COMMUNITARIAN WORSHIP: A need even after Covid-19 period

Light of Truth

One of the anxieties the advocators of systematized religions has at present is, will the people turn back to the churches and temples after the Covid-19 period? Because, the faithful have begun to manage their religious craves without the communitarian worships and the religious customs. The anxiety of the religious leaders is legitimate as the organized religions sustain their structure and vivacity through public gatherings and social traditions. If the believers can manage their religious needs by themselves, then the religious enterprises will be at a loss.

People depend upon the institutionalized religions as the latter are the powerful mediations to communicate with God. Those who cannot by themselves face the enigmas of life searchfor intermediary agents to relate with the powers of divine order. The so called holy agents within the religions, namely the priestly class, and the acts that are considered sacred by the society, namely the religious sacraments and rituals, play the role of instrumentation between the vulnerable human beings and the Transcendent. The institutionalized religions from its vast reservoir of myths, symbols and signs supply varied forms of experiencing the Holy in life. Words of the holy functionaries and exercise of the rituals help men to come to terms with their helpless situations, give meaning to their sufferings and ensure hope about the future. It is this mediating role that is being affected due to social distancing imposed by the pandemic.

It is a fact that the absence of public worship has led a good number of believers to discover religiosity as an intrinsic element in the individual than in the thematised doctrines and externalized rituals. William James’s (American philosopher and psychologist, 1842-1910) innovation that ‘direct experience of the individual is the main locus of religion’ has come true in the life of many faithful. Even in the case of public worship, people gather in large numbers because, those who are well disposed undergo a personal and direct experience of the Holy even though they are in the midst of the crowd. However, I feel that the religious apriori in the individual cannot exist without an organized experience of the Divine in a public milieu. Rudolf Otto’s findings about the religious experience is helpful to further our reflections in this regard.

The German Lutheran theologian, Otto in his book, ‘The Idea of the Holy’ explains that in every experience of the Divine there are two factors: a rational element and a non-rational element. The individual gets a direct and personal experience of the Holy due to the non-rational content of the religious experience.
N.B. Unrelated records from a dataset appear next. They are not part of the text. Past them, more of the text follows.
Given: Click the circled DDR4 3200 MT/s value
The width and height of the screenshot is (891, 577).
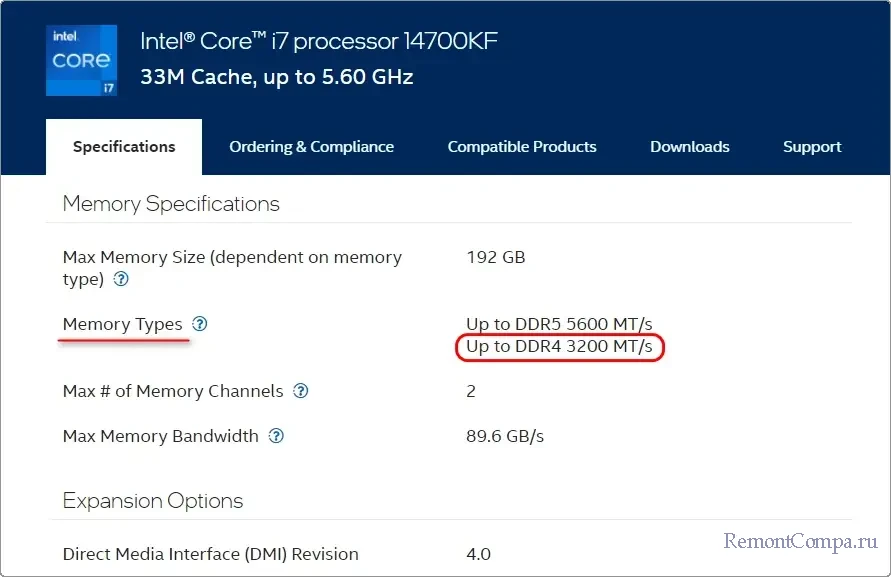Looking at the screenshot, I should [559, 347].
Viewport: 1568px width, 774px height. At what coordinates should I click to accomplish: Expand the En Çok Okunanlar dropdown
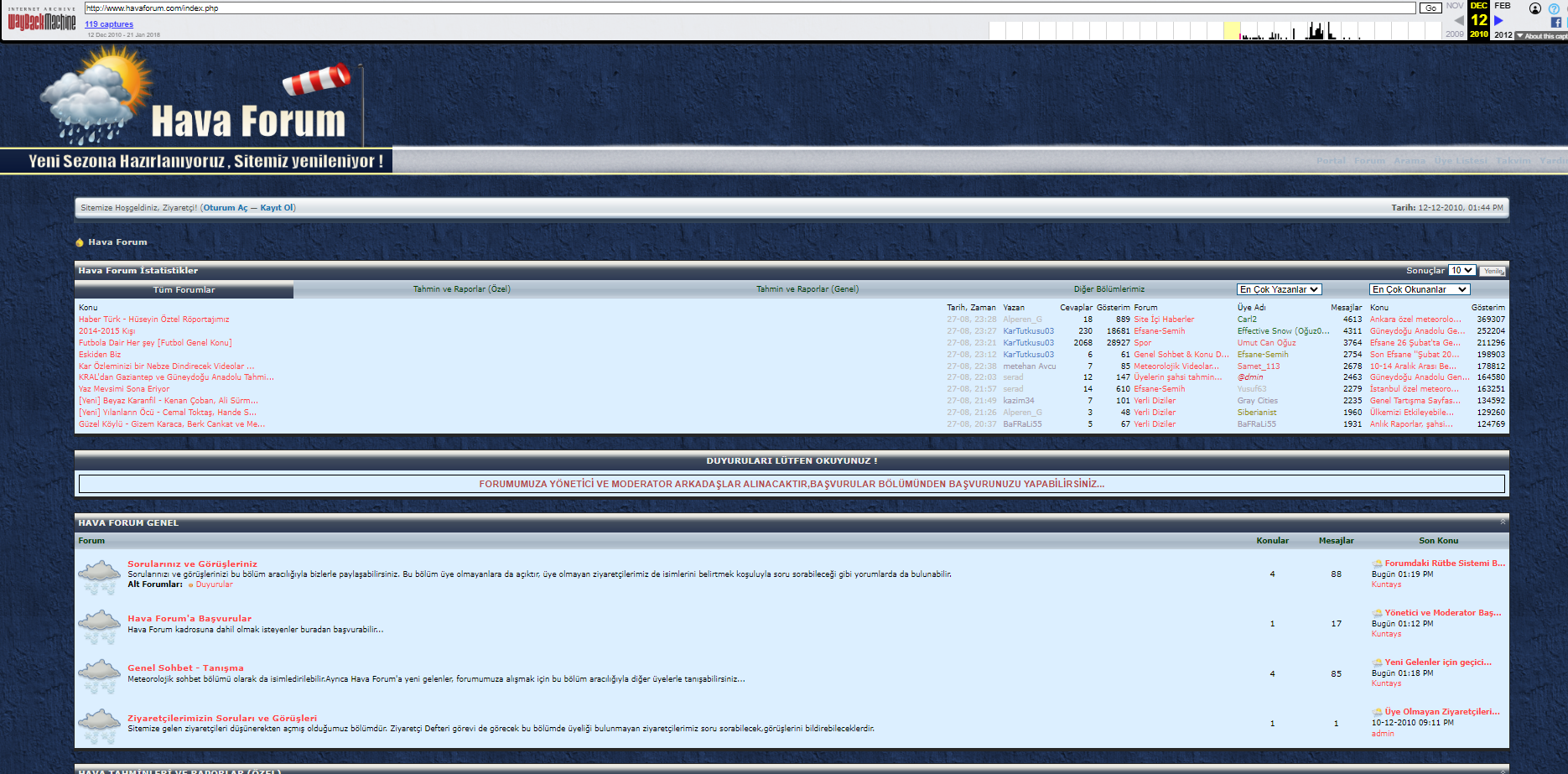pos(1420,289)
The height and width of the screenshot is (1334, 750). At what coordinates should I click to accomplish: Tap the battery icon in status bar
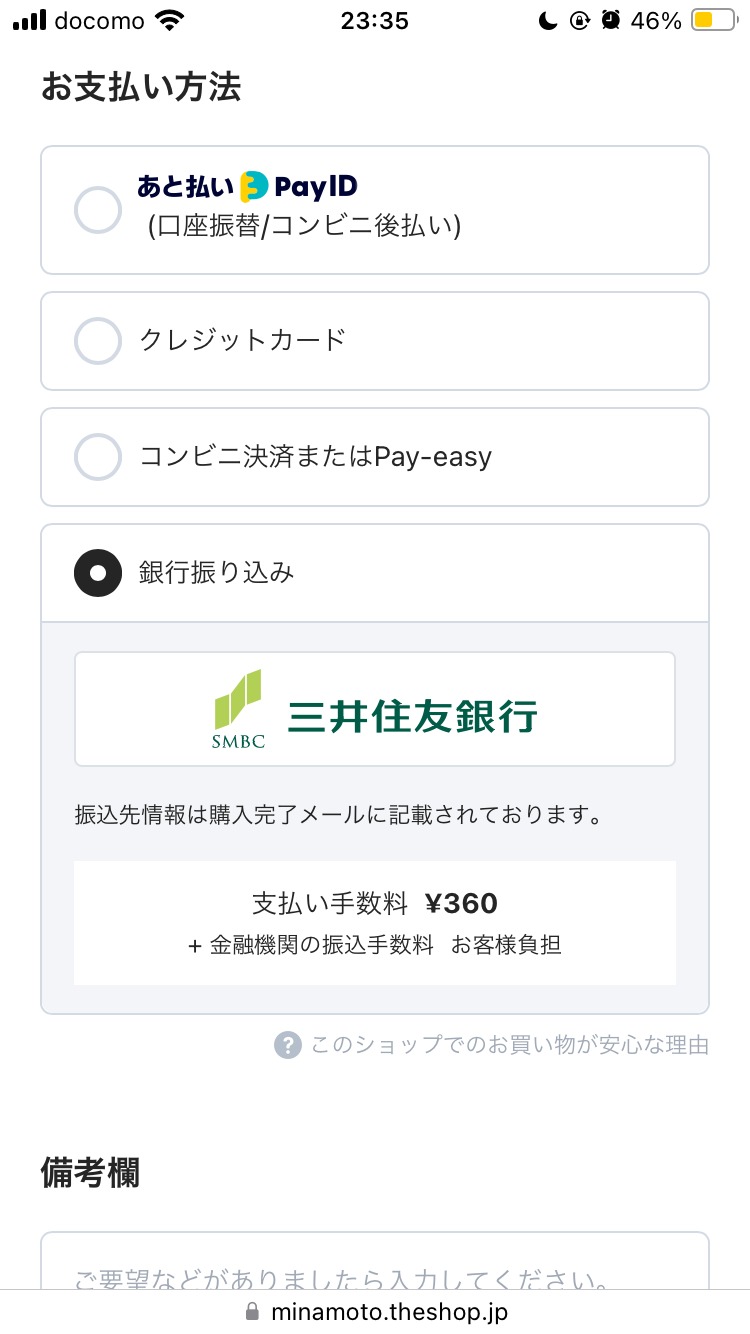[714, 20]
Otto then adds that though the subject of this sensorial experience is the human person, the object of the experience remains outside the human individual. To me, the fact that the subject matter of religious experience is outside the human person unveils the need of mediation for a genuine religious experience. How?

Those who have the religious experience sink into two sorts of feelings: happy excitement and dreadful fear. The former is beautiful and glorious whereas the latter is unpleasant and tiring. In both cases, the individual is not sure whether his/her experience is right or wrong. The individuals are overwhelmed by sublime moments that they are not in a position to take their distance vis-à-vis their experience and verify their authenticity. People always need a group to check it get known whether their religious experience conform to that of fellow beings, which is impossible without community. Hence, I believe that even though the faithful can temporarily manage their religious needs at the subjective level during the pandemics like Covid-19, they cannot have, in the long run, a sense of religious fulfilment without a fellowship.